> _TEXT PASSAGE_:
= = =
Seven years ago, shopping for my newborn baby, literally running up and down the high street, when she was only a week old at home screaming for a feed, was pure madness in retrospect. I was convinced that I’d find nothing for her in the way of clothing in Dar es Salaam and didn’t want to buy much before she was born as I didn’t know her sex and had was vaguely superstitious about buying things for an unborn child. Once born I had to do the shopping immediately as we were planning to travel back to Africa when she was two weeks old (we did) and had not scheduled another UK visit for a year, so I was scooping up 0-3months, 3-6month and 6-12month clothes in a frantic rush. The high street sprint led directly to some weird post natal illness and a course of antibiotics. Ironically, as soon as I arrived back in Africa, a new friend introduced me to the joys of ‘mitumba’ (second hand markets) where I could buy new or good as new designer clothes for my baby, at a snip. She wound up wearing Ralph Lauren and OshKosh and not much of my rush buys.

The following year I was obsessed with buying up ‘nice’ good quality nappies as the pure plastic ones available at home were so very sweaty for my precious (it was 100% humidity in Dar). I even asked visiting family to bring huge boxes of nappies with them which must have been difficult to explain to airport check in staff when no child was in sight (sorry everyone!). The next summer I was snapping up shoes in bulk and trying to explain to UK shop assistants that it really was ok to buy three consecutive sizes of the same shoe for my two year old, without any fittings. ‘You won’t be allowed to return them’ they argued, ‘I know…!’ I said.
= = =
> _MATERIAL_:
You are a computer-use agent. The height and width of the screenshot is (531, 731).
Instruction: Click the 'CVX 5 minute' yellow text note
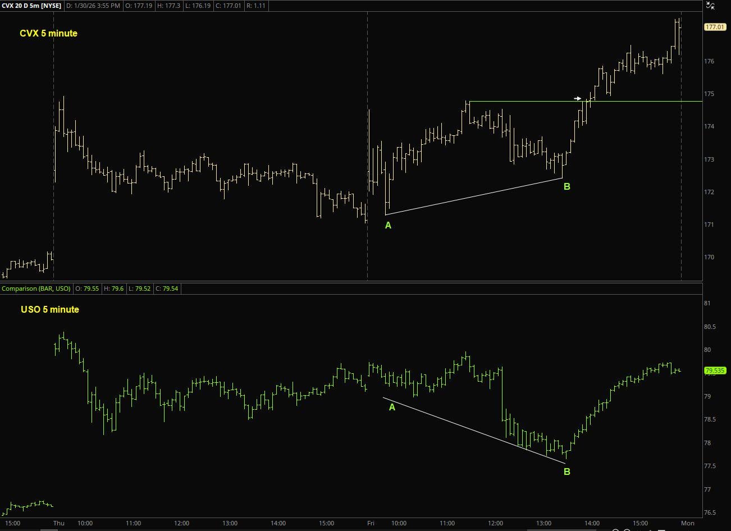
= = =
> _PROBLEM DESCRIPTION_:
Please copy the baby-shopping text starting at "The following year" and ending at "know…!’ I said.", substituting "diapers" for "nappies". These lines have nothing to do with the baby-shopping text.

> _WRITTEN RESPONSE_:
The following year I was obsessed with buying up ‘nice’ good quality diapers as the pure plastic ones available at home were so very sweaty for my precious (it was 100% humidity in Dar). I even asked visiting family to bring huge boxes of diapers with them which must have been difficult to explain to airport check in staff when no child was in sight (sorry everyone!). The next summer I was snapping up shoes in bulk and trying to explain to UK shop assistants that it really was ok to buy three consecutive sizes of the same shoe for my two year old, without any fittings. ‘You won’t be allowed to return them’ they argued, ‘I know…!’ I said.